▸ EXERCISE DETAILS:
Starting at the top of the entries below, print each line exactly until the line with "The image size is (1288, 945)." has been printed too.

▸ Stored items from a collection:
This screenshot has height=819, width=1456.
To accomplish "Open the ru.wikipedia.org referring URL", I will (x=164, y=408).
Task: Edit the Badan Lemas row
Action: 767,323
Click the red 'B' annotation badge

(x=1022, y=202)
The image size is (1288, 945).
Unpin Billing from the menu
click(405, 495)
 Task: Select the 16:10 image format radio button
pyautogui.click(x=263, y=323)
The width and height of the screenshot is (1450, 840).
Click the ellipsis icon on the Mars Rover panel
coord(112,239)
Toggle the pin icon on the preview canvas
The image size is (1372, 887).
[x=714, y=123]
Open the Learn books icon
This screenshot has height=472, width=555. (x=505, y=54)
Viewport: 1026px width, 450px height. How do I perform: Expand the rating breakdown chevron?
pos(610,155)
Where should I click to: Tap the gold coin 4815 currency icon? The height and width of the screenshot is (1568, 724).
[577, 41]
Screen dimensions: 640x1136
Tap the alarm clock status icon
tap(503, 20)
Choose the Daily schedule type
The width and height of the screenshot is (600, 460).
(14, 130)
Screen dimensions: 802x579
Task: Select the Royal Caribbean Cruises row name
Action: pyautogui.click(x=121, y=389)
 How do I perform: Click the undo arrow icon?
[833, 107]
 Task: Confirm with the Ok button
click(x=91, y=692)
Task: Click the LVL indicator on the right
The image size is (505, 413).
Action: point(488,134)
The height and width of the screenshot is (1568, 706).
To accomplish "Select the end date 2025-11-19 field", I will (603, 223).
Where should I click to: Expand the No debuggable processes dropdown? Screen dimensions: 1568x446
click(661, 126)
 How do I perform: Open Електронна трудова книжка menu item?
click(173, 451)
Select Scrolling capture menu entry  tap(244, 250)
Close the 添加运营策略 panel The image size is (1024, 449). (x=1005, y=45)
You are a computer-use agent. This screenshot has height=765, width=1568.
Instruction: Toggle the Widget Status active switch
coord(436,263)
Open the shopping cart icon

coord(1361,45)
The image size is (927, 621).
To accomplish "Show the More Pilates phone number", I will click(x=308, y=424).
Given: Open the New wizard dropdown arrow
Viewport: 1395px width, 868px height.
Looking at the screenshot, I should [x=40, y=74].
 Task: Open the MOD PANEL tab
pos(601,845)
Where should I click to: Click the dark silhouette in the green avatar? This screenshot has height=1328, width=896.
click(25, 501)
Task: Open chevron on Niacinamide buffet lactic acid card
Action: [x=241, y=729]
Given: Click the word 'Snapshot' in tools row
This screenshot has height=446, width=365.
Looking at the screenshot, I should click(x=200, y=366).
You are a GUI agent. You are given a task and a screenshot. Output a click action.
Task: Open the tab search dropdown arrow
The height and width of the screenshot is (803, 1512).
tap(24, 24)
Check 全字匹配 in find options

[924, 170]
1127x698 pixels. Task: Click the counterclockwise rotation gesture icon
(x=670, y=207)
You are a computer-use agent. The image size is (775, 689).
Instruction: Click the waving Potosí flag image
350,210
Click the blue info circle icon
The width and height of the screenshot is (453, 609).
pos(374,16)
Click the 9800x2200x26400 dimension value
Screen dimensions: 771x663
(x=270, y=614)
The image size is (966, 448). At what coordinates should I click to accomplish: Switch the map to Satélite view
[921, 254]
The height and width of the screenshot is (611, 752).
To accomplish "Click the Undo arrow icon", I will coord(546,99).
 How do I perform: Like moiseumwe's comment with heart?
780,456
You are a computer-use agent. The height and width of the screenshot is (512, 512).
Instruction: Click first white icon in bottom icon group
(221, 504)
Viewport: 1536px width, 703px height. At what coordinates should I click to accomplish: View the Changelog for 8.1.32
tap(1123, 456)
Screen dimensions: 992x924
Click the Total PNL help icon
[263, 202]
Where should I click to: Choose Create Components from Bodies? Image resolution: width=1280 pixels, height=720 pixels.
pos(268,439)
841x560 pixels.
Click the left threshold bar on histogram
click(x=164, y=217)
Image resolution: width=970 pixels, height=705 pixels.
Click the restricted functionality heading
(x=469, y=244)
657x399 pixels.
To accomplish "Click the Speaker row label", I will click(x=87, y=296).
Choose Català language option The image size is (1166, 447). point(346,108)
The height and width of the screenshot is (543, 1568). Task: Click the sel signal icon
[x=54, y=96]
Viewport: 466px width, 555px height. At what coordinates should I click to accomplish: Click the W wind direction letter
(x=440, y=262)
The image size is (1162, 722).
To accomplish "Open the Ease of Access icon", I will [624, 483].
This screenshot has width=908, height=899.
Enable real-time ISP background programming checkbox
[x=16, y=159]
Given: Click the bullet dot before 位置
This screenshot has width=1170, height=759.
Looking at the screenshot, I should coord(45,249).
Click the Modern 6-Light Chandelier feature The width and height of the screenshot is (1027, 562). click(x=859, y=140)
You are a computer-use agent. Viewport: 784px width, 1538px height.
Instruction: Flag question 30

▸ YOUR SOLUTION:
This screenshot has height=819, width=1456.
To accomplish "Open the ru.wikipedia.org referring URL", I will (x=164, y=408).
Task: Edit the Badan Lemas row
Action: 767,323
Click the red 'B' annotation badge

(x=1022, y=202)
The image size is (1288, 945).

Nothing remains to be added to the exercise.